===== PROVIDED MATERIAL =====

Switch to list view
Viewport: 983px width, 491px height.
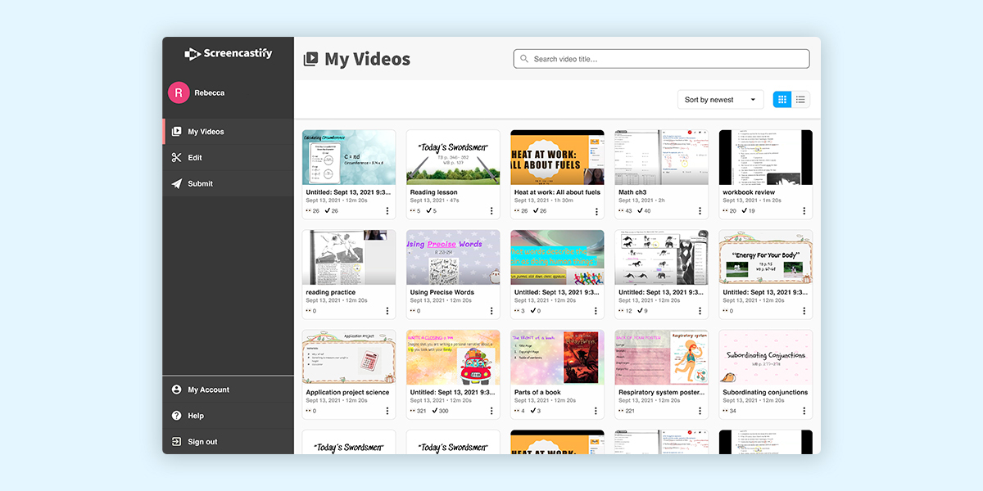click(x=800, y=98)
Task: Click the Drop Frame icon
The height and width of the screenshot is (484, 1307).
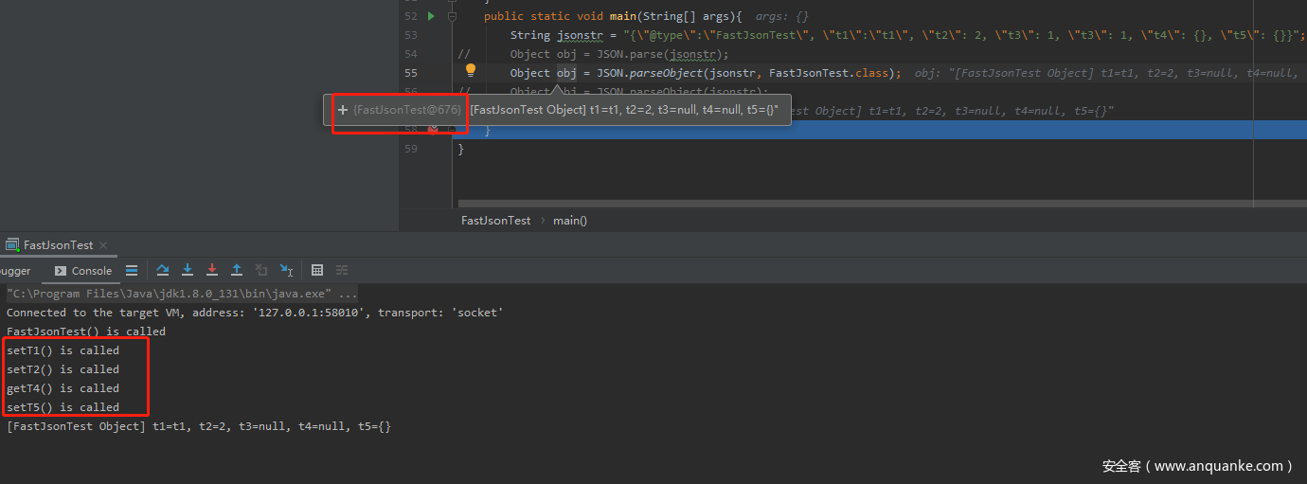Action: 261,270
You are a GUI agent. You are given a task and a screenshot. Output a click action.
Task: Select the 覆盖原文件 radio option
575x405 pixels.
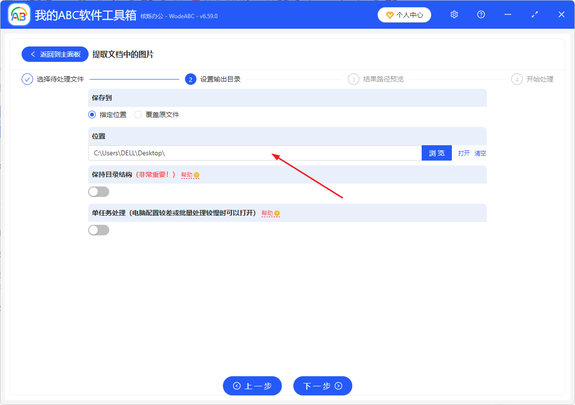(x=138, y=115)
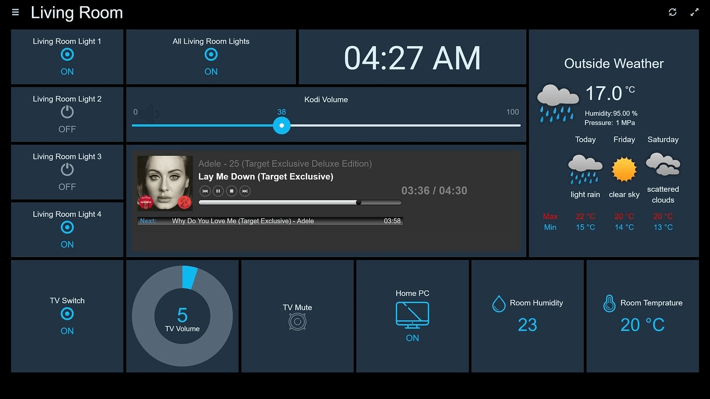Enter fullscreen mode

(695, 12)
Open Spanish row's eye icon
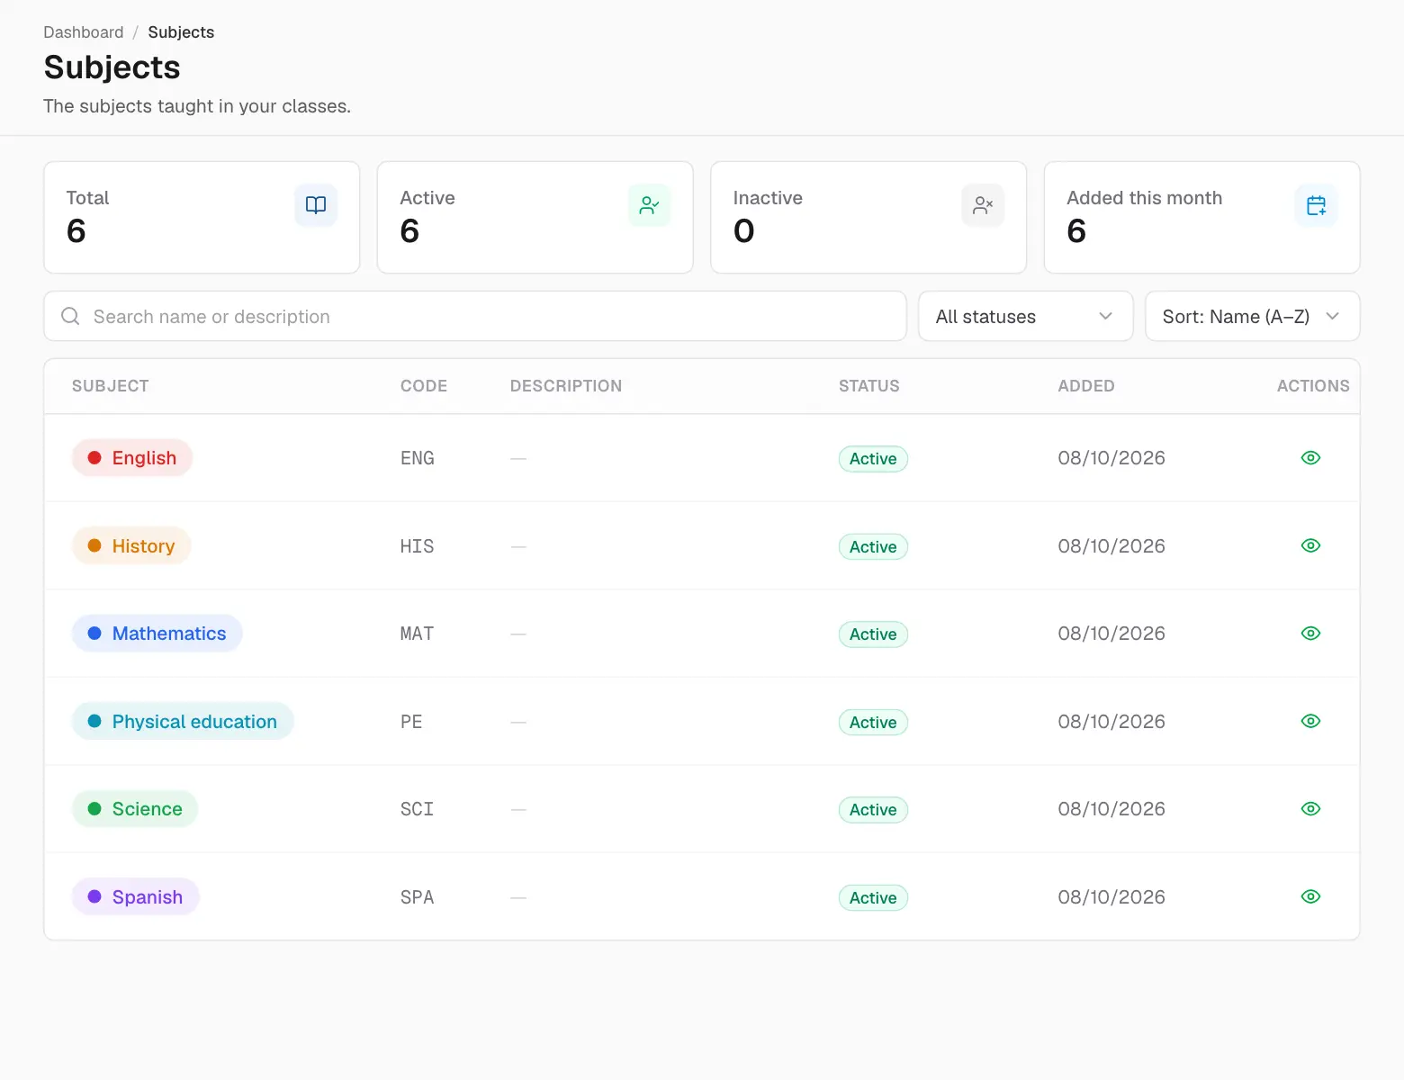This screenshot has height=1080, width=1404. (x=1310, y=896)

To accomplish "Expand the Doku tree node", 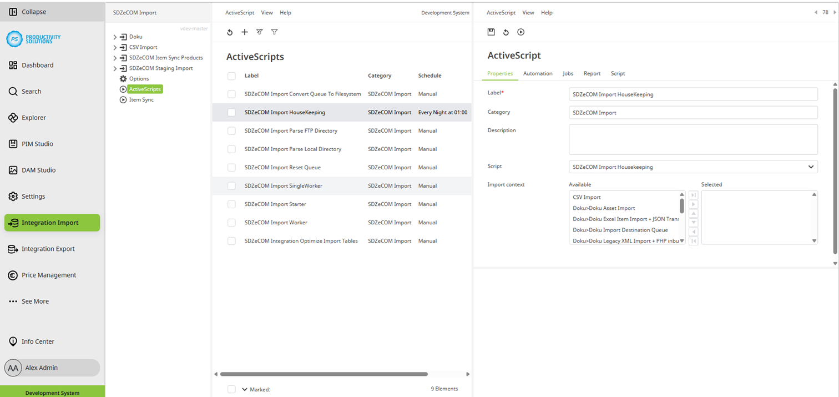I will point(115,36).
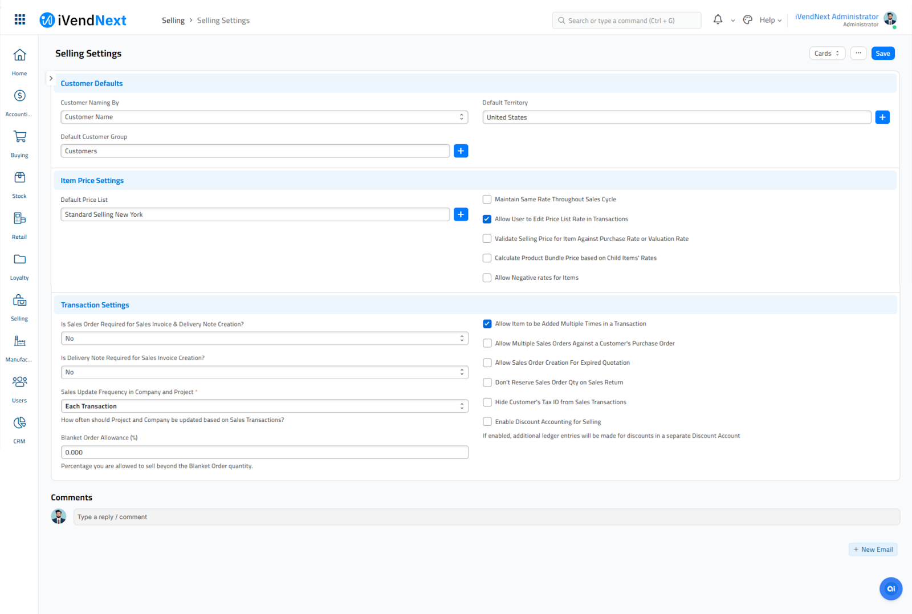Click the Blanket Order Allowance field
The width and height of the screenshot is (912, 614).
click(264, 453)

=====

▸ PROMPT: How many lines in the data above contain the string "icon" with its case matching? Reply with the number alone.

▸ FINAL ANSWER: 2